* **Job**
Can you copy the article on US resignation laws word for word, between "How you deal" and "and Quiet Quitting)", inclusive?

* **Article**
····················

According to the US Bureau of Labor Statistics, around 3.3 million people quit their jobs in June 2024.
This recent wave of resignations is a clear sign of ongoing workforce shifts, with some experts even dubbing it “The Great Resignation 2.0.”
For employers, this trend not only brings the challenge of retaining talent and filling vacancies but also the need to navigate resignation laws effectively.
How you deal with resignations can impact your company’s reputation, compliance, and even future hiring prospects. You need to do it right. And this article is here to guide you through the process.
This Article Covers
- Key Resignation Laws in the US
- The Resignation Process (Notices, Resignation Letters, and Quiet Quitting)
- Accepting Resignations
- Dos and Don’t When Dealing with Resignations
Key Resignation Laws in the US
- At-Will Employment: 49 out of 50 states in the US practice at-will employment. This essentially means that either the employer or employee can terminate the employment at any time without facing repercussions. This is provided that termination of employment is not done for illegal reasons such as discrimination or retaliation.

····················

* **Information supplied**
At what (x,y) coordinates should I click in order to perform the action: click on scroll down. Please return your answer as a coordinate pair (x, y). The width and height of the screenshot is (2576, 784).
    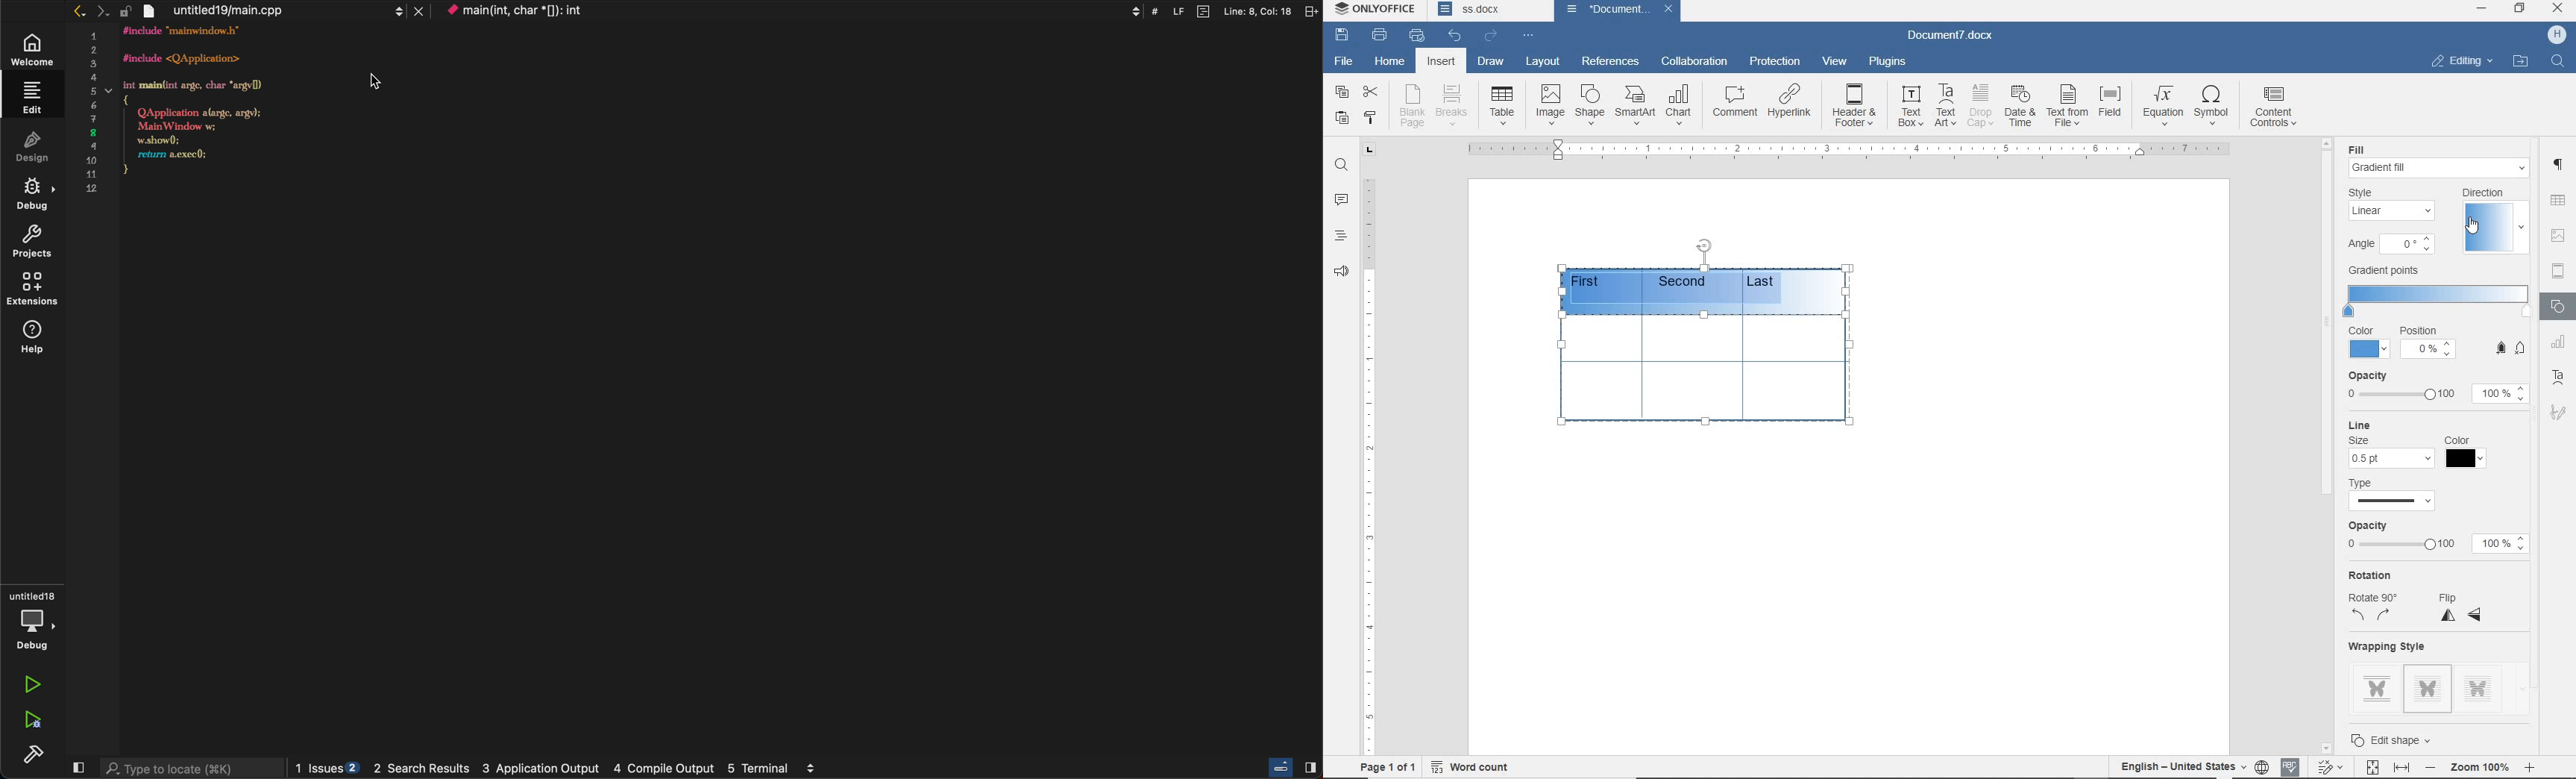
    Looking at the image, I should click on (2326, 747).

····················

* **Result for this exercise**
How you deal with resignations can impact your company’s reputation, compliance, and even future hiring prospects. You need to do it right. And this article is here to guide you through the process.
This Article Covers
- Key Resignation Laws in the US
- The Resignation Process (Notices, Resignation Letters, and Quiet Quitting)